Perché viaggio e quanto riesco a godermi la vacanza?
Domande superflue: è ovvio che… No, un momento, non c’è niente di ovvio sui pochi viaggi e sulle tante vacanze della mia vita. Non so quante volte me lo sia veramente chiesto e dubito di aver dedicato troppo tempo prima d’ora a trovare risposte in cui rispecchiarmi.
Lo confesso, ho dovuto superare i ben otto lustri di vita per fermarmi, spegnere tutti gli interruttori che sprigionano rumore intorno a me e prendere carta e penna per rifletterci su, con metodo, anche se è l’istinto a dettarmi le parole da confidare al mio oramai fedele taccuino.

◆ Dati registrati:
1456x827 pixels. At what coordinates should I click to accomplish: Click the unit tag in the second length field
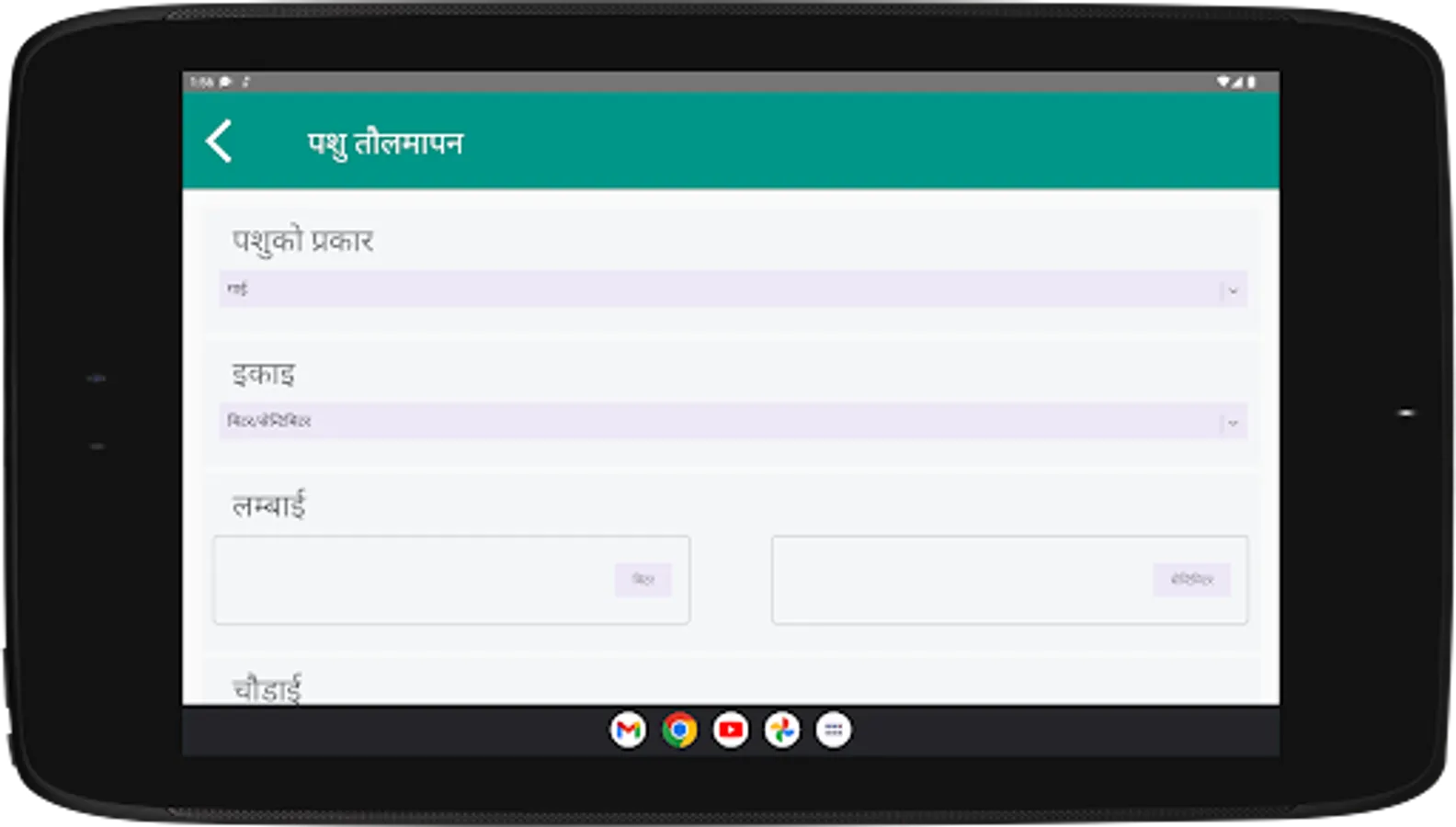pyautogui.click(x=1191, y=579)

◆ Richieste:
1 - Trascrivi fedelmente la parte del brano sul viaggio che inizia con "Perché viaggio e" e termina con "in cui rispecchiarmi.".
2 - Traduci in inglese la frase del brano sul viaggio «Perché viaggio e quanto riesco a godermi la vacanza?».
I dati provengono da un'altra fonte.

◆ Esercizio svolto:
1 -
Perché viaggio e quanto riesco a godermi la vacanza?
Domande superflue: è ovvio che… No, un momento, non c’è niente di ovvio sui pochi viaggi e sulle tante vacanze della mia vita. Non so quante volte me lo sia veramente chiesto e dubito di aver dedicato troppo tempo prima d’ora a trovare risposte in cui rispecchiarmi.

2 - Why do I travel, and how much am I able to enjoy my vacation?